Des miracles ? juste ciel ! et quelle religion n’a pas ses miracles ? Tout est prodige dans l’antiquité. Quoi ! vous ne croyez pas aux miracles rapportés par les Hérodote et les Tite-Live, par cent auteurs respectés des nations, et vous croyez à des aventures de la Palestine racontées, dit-on, par Jean et par Marc, dans des livres ignorés pendant trois cents ans chez les Grecs et chez les Romains, dans des livres faits sans doute longtemps après la destruction de Jérusalem, comme il est prouvé par ces livres mêmes, qui fourmillent de contradictions à chaque page ! Par exemple, il est dit dans l’Évangile de saint Matthieu que le sang de Zacharie, fils de Barac, massacré entre le temple et l’autel, retombera sur les Juifs[2] ; or on voit dans l’histoire de Flavius Josèphe que ce Zacharie fut tué en effet entre le temple et l’autel pendant le siège de Jérusalem par Titus : donc cet Évangile ne fut écrit qu’après Titus.

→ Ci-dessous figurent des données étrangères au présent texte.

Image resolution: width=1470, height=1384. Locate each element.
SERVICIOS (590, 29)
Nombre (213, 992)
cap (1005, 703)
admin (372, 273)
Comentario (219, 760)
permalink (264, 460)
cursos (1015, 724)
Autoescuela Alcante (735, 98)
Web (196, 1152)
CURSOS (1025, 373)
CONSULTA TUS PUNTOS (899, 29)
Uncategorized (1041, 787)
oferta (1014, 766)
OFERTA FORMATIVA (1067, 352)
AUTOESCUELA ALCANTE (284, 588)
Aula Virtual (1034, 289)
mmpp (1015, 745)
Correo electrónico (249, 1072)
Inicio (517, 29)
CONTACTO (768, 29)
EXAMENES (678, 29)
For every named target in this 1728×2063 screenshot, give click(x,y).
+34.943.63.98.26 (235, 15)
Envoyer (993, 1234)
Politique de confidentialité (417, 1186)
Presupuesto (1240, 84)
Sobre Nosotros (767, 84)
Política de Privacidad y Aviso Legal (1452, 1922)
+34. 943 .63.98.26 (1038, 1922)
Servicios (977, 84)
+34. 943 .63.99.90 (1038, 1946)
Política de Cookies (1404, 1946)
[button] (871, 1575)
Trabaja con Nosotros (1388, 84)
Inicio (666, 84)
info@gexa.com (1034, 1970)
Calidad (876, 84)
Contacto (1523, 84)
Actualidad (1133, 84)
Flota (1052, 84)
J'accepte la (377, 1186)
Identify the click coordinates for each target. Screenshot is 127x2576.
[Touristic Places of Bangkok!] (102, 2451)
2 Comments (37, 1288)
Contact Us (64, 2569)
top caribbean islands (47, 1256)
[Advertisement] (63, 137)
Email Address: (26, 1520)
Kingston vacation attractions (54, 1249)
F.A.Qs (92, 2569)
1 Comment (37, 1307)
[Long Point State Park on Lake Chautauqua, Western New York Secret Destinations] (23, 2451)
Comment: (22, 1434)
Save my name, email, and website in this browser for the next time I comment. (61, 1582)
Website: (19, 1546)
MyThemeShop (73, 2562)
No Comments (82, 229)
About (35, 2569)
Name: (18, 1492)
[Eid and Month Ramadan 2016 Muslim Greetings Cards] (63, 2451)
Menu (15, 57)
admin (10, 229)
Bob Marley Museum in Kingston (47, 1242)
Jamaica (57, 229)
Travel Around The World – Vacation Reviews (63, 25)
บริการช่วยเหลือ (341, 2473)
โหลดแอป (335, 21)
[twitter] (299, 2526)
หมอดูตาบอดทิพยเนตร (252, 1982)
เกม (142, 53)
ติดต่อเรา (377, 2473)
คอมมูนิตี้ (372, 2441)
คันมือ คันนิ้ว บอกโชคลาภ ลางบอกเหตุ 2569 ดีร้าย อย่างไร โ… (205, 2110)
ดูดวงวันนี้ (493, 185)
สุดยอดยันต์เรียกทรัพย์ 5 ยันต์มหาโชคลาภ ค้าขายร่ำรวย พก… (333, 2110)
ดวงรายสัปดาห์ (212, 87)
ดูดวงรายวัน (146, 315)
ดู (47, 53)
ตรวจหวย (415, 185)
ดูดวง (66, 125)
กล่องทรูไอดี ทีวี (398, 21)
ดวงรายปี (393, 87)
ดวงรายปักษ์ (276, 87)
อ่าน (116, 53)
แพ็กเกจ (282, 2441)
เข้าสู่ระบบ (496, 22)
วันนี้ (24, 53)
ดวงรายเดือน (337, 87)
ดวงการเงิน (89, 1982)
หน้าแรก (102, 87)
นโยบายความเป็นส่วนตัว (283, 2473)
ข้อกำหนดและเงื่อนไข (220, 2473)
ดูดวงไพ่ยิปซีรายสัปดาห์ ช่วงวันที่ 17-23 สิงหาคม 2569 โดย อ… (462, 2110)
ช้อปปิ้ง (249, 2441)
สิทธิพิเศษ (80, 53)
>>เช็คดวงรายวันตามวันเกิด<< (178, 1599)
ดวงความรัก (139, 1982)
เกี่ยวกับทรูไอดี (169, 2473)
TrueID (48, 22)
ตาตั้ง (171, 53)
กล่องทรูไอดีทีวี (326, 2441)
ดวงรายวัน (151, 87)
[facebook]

Et pourquoi Dieu aurait-il fait ces miracles ? Pour être condamné à la potence chez les Juifs ! Quoi ! il aurait ressuscité des morts, et il n’en eût recueilli d’autre fruit que de mourir lui-même, et de mourir du dernier supplice ! S’il eût

  1. Les Italiens de Rome le nommaient il cardinale simia. (B.)
  2. Matthieu, chapitre xxiii, 35 ; et Flavius Josèphe. Guerre des Juifs, liv. IV, chapitre xix.